Mei-ping followed flat-footed like a captive, looking fearful again. Perhaps it was the strange surroundings—there was no hotel like this in Hong Kong; perhaps the wooden floors looked unsafe to her.

Bunt ordered roast beef and vegetables and a bottle of claret from the large menu with dangling tassels. Mei-ping did not even glance at the menu.

"And madam?"

"Soup," she said.

When the waiter had gone, Bunt said, "That badge," and tapped his chest. "Is it ours?"

"Number seven. Special order. Four color, with gold highlight," Mei-ping said in a funereal voice, reminded again of the factory and Ah Fu.

The wine was uncorked and poured. Bunt toasted, "To us." But Mei-ping still looked sad.

Bunt said, "I will look after you."

"How he got into my room?" Mei-ping said.

"Never mind," Bunt said.

He drank and was happy. He knew that he had the means to protect her. Mei-ping sat round-shouldered, with the soft face of a sad kitten, poking her spoon into her soup. Bunt could tell that this was not her idea of soup. That dense stew of dumplings and sodden greens and fish balls at the Golden Dragon, served up by Hung—that was her idea of soup, and she had paid for it. Bunt tore his meat apart and watched its watery blood run out when he cut it, and he chewed it and swallowed the beef-colored wine and wiped his lips.

"Please don't worry," Bunt said.

They had their coffee on the verandah, sheltered from the wind by the shutters. Macao lay below and beyond—the harbor, the casinos, the clubs; small bright lights and the shadows of rooftops, the outlines of slopes. It seemed a place that had already been abandoned by the Portuguese colonialists and had not yet been occupied by the Chinese.

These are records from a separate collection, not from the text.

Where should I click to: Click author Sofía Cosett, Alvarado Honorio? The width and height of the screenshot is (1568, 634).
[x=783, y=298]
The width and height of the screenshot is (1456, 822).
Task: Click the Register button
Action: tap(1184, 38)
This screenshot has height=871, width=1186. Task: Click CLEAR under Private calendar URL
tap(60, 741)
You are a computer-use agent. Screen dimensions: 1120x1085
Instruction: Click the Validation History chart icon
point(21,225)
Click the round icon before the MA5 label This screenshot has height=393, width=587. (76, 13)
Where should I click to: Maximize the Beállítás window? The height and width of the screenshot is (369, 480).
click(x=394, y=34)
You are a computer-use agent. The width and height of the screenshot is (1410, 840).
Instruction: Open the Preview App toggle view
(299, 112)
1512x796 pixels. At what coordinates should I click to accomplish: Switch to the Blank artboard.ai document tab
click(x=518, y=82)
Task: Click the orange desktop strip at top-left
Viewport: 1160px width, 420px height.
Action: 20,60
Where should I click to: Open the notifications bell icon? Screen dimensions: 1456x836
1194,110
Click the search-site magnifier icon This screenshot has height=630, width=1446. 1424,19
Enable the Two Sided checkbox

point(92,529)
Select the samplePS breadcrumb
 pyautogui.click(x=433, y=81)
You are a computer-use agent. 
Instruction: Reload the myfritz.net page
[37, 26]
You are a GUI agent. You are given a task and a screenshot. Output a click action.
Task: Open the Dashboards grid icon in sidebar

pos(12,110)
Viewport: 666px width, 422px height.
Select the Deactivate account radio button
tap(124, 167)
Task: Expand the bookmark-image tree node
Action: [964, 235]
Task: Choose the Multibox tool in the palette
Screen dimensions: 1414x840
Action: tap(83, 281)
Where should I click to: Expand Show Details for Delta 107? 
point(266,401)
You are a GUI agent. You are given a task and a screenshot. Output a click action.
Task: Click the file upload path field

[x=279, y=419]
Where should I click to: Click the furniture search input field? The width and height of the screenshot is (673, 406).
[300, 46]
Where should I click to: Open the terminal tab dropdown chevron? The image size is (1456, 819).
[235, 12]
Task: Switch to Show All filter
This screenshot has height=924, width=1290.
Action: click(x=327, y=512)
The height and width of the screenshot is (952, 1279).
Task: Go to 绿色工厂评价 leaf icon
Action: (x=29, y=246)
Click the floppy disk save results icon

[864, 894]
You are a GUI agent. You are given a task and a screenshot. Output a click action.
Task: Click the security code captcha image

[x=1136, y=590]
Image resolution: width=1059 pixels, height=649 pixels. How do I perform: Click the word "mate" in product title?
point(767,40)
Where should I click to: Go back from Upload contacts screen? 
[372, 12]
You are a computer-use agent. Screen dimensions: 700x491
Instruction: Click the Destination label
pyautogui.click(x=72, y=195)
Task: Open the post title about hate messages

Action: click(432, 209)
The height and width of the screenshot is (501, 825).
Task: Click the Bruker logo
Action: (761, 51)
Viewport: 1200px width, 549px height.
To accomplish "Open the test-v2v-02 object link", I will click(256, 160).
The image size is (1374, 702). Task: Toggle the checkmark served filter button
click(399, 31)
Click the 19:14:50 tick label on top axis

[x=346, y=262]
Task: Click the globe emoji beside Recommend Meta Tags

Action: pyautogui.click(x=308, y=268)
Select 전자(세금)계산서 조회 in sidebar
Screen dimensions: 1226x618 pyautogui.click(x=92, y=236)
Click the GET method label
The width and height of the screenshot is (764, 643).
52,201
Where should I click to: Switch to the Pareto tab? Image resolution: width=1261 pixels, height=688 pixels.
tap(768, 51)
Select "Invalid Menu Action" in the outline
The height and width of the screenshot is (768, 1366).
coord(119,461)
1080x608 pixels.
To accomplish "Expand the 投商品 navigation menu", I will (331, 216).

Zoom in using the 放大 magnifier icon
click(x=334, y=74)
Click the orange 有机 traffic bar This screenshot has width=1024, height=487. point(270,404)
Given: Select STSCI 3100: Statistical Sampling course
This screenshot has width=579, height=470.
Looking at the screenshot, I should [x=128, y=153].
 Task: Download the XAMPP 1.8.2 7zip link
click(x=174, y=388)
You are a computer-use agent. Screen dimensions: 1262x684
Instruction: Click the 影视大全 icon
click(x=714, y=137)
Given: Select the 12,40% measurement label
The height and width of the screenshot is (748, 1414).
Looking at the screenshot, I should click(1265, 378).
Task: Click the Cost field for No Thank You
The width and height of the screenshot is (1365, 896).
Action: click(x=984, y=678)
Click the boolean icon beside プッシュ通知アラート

"I am sorry," Mei-ping said at last.

It was what Bunt wanted to hear. She recognized that she was a problem, that she had a dilemma, and he was looking after her, he had the answer.

Still holding the last of a glass of wine he would not waste, he said, "You can trust me. I will always look after you."

His sincerity seemed to win her confidence—and why not? He had never said such a thing to any woman. The beauty of being with bar girls was that you never told them the truth, because they did not care what you said. Yet it surprised him to think that he was happy saying the truth to her, that he took pleasure in this. He desired her, but he could be patient. There was no hurry. What mattered most was that she felt safe with him, and it did seem that she was more relaxed right now.

Another swig of wine: in that mouthful he could taste the word "love" on his tongue. He swallowed it and sipped again and the word was in his mouth again. He wanted to tell her this good news. It was an appropriate moment, the lights playing on the creamy columns of the hotel verandah, all of Macao spread out in the distance, the palm fronds rattling just beneath them. The air was mild and delicately perfumed by some flowers he could not see.

Macao was poor and submissive and strange and spare, quieter than Hong Kong, with a sadness about it. That was welcome now. This hotel was where they belonged. Bunt had always believed that Hong Kong was his home, but no: he was a visitor and so was Mei-ping, and it was time to leave. And the truth was—he saw it tonight—if you loved someone you could live anywhere, because that person was your life, no matter where you were.

Bunt said, "I want to get a room here. Please don't worry."

Mei-ping simply stared at him, her hands in her lap, her straight black hair framing her pale face. Once she had told him, "When my hair is too short I look like man." She was wrong. When she cut it she looked like a boy, and that made Bunt even more amorous.